*Source material*
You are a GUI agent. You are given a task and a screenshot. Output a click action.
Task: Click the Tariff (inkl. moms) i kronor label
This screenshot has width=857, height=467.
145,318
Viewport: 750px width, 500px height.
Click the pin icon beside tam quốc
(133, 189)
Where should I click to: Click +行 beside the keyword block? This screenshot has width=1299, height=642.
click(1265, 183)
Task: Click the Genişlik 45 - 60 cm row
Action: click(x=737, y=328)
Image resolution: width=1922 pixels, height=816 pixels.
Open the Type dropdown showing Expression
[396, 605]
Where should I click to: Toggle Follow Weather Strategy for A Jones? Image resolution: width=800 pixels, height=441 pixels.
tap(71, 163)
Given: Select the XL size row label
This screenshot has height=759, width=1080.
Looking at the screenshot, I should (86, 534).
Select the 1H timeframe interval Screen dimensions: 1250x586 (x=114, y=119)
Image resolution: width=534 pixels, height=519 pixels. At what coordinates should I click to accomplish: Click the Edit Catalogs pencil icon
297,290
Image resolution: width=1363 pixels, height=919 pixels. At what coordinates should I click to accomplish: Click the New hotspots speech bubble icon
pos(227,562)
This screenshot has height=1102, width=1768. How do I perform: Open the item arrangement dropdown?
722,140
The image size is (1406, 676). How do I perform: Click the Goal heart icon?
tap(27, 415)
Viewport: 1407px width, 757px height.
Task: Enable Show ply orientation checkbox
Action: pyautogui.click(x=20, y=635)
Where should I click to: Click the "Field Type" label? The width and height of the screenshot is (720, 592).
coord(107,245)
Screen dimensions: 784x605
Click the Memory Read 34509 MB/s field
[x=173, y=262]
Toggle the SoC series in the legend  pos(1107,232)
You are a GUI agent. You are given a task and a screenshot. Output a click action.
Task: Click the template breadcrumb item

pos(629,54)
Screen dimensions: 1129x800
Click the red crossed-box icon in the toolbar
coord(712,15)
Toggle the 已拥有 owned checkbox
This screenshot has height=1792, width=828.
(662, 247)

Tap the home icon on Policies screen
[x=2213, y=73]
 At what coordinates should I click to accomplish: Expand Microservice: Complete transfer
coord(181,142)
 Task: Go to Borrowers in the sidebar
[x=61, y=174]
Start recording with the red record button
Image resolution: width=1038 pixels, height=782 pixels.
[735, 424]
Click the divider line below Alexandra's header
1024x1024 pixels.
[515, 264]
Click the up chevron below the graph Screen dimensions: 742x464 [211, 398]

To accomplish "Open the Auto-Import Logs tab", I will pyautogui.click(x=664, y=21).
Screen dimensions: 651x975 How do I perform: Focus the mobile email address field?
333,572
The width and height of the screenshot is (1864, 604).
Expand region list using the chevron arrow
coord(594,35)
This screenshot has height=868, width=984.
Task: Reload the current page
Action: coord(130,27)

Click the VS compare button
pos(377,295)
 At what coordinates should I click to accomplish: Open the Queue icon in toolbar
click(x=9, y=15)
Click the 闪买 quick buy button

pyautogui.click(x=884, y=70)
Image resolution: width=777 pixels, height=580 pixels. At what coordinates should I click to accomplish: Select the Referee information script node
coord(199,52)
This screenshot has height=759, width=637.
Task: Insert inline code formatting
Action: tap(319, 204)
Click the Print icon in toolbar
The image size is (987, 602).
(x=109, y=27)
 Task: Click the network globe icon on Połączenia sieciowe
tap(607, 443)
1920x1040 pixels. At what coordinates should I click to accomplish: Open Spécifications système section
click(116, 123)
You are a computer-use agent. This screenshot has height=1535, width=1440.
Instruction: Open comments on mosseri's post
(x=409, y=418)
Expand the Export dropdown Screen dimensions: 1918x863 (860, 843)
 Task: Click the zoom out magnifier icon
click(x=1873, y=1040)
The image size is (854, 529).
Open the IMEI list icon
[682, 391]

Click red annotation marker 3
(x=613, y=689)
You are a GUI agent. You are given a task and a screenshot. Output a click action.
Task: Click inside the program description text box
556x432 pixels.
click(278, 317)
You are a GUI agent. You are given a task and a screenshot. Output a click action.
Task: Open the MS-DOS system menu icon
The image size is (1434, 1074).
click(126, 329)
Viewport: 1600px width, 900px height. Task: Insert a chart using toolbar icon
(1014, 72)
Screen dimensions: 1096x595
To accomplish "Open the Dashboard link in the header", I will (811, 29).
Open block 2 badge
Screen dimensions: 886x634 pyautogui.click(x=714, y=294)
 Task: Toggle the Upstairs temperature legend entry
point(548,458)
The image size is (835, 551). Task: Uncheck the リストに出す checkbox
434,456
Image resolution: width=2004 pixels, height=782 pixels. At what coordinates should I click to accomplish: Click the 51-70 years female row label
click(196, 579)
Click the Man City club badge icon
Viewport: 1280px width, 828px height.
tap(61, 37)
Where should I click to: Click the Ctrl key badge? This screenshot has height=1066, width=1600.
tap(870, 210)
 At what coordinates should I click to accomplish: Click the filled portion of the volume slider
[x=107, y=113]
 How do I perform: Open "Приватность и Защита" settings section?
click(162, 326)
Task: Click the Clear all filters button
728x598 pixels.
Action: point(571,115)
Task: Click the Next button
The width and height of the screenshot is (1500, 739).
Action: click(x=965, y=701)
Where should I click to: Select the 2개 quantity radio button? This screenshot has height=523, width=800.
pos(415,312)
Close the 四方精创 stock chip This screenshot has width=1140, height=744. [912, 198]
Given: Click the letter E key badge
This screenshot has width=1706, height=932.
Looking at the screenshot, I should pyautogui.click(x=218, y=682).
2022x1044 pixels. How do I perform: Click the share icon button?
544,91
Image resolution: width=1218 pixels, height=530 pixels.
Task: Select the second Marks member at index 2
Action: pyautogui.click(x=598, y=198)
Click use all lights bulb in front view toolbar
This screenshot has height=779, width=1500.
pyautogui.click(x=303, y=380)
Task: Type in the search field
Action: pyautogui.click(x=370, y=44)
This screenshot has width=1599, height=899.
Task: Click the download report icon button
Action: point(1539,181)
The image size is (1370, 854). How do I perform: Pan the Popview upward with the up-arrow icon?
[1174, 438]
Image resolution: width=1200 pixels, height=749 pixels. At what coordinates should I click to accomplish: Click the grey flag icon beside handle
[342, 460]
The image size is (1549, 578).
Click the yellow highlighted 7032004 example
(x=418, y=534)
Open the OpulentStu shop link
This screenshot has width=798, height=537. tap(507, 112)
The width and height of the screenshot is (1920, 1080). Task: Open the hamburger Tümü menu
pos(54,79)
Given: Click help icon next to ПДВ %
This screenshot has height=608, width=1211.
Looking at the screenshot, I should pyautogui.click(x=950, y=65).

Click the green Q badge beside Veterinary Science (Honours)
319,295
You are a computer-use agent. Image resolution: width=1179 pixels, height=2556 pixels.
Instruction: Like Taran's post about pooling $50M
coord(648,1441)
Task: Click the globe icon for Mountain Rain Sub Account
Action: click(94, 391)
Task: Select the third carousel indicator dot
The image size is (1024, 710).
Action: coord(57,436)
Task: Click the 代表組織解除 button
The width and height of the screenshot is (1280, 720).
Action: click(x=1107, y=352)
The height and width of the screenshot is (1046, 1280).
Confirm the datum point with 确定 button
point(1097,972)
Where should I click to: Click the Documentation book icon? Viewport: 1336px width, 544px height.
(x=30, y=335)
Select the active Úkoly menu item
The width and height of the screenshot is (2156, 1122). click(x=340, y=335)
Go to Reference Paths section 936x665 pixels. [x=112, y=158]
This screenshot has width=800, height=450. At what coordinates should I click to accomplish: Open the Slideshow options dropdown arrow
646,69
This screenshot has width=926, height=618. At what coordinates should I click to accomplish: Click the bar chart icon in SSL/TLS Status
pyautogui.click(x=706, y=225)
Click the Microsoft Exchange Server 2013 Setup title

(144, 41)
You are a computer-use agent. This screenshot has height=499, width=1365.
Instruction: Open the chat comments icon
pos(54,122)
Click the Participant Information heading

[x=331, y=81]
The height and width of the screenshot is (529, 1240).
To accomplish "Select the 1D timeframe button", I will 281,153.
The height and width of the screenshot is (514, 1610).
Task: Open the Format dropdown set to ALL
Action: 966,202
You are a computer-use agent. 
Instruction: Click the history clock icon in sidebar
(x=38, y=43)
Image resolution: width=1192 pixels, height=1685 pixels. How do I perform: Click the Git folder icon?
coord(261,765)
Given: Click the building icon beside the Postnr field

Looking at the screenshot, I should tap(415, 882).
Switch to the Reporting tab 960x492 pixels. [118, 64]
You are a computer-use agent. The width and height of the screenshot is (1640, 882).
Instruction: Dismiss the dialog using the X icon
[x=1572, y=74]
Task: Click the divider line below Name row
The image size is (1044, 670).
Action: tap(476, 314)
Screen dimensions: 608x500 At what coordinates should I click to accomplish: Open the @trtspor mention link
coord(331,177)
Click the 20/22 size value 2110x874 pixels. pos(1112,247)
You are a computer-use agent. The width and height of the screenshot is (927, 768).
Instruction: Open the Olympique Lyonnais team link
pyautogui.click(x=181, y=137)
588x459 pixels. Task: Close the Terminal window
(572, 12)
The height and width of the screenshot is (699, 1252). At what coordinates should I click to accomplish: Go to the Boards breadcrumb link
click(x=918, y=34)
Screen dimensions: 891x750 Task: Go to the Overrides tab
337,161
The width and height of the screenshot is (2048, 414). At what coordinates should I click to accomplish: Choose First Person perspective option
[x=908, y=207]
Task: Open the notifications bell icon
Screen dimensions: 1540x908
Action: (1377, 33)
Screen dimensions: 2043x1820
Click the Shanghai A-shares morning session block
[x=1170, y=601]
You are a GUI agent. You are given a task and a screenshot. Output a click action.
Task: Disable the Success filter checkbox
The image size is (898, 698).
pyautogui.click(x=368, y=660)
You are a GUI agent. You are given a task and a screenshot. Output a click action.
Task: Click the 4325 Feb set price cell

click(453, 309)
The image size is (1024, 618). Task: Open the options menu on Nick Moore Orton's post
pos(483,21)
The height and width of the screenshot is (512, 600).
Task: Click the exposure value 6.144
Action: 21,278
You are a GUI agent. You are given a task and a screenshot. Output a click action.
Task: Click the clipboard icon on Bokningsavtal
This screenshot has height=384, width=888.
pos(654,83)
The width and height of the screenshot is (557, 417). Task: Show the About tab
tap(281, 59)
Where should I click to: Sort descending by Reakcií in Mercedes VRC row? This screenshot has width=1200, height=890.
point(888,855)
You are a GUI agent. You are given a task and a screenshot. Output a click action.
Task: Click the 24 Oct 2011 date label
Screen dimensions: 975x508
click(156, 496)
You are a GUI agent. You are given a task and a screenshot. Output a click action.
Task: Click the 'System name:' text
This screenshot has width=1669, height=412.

*Task statement*
With the line holding "Click the Microsoft" as the first and the line holding "Switch to the" as the last, please transcribe exactly the lines of the material above in that range and nothing else.

*Exercise response*
Click the Microsoft Exchange Server 2013 Setup title

(144, 41)
You are a computer-use agent. This screenshot has height=499, width=1365.
Instruction: Open the chat comments icon
pos(54,122)
Click the Participant Information heading

[x=331, y=81]
The height and width of the screenshot is (529, 1240).
To accomplish "Select the 1D timeframe button", I will 281,153.
The height and width of the screenshot is (514, 1610).
Task: Open the Format dropdown set to ALL
Action: 966,202
You are a computer-use agent. 
Instruction: Click the history clock icon in sidebar
(x=38, y=43)
Image resolution: width=1192 pixels, height=1685 pixels. How do I perform: Click the Git folder icon?
coord(261,765)
Given: Click the building icon beside the Postnr field

Looking at the screenshot, I should tap(415, 882).
Switch to the Reporting tab 960x492 pixels. [118, 64]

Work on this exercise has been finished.